Find every line in the listing below that contains the word "button", and copy each one in full.

━━ Input for this task

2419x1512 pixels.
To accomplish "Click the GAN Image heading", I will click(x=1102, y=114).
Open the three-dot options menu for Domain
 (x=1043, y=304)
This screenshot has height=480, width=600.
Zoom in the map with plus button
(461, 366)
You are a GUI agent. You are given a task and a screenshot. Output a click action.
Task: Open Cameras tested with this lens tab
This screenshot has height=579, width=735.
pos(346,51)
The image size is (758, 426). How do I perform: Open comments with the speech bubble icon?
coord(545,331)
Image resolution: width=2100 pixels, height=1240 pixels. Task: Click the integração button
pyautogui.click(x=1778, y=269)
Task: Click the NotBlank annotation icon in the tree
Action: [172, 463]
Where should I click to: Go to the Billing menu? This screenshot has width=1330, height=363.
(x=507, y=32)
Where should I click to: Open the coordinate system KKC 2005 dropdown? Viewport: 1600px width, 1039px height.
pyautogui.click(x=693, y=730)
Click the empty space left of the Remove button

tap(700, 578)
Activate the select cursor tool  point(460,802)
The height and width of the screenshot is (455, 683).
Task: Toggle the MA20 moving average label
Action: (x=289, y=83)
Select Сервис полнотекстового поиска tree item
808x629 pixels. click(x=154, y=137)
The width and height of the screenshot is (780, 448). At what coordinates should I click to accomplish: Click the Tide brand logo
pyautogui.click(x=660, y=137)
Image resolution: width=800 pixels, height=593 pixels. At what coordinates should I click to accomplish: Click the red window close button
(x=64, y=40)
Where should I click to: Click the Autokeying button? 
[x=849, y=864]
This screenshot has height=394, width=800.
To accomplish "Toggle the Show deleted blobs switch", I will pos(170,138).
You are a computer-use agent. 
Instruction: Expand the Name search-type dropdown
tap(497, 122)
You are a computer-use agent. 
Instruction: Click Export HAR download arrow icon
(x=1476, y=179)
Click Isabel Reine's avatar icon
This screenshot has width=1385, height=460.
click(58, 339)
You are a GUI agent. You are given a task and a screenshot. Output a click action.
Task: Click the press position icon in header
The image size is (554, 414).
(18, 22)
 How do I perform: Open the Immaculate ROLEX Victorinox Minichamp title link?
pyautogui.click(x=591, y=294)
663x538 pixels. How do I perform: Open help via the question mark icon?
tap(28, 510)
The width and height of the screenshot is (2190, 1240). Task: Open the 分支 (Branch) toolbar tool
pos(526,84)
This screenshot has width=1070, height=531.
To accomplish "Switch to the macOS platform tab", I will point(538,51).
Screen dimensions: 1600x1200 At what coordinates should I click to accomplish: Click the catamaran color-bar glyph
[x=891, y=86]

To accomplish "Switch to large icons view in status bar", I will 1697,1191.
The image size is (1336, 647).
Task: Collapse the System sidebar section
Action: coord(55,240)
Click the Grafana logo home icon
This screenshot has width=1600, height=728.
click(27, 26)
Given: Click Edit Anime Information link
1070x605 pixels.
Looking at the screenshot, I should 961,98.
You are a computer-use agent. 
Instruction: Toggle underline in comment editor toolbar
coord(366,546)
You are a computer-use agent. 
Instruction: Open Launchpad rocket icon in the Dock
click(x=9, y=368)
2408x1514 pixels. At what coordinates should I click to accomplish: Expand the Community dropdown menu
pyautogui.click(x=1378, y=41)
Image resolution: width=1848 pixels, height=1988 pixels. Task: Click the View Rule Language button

━━━━

### [Solution to the problem]
Zoom in the map with plus button
Image resolution: width=2100 pixels, height=1240 pixels. Task: Click the integração button
Click the empty space left of the Remove button
Image resolution: width=800 pixels, height=593 pixels. At what coordinates should I click to accomplish: Click the red window close button
Where should I click to: Click the Autokeying button? 
Image resolution: width=1848 pixels, height=1988 pixels. Task: Click the View Rule Language button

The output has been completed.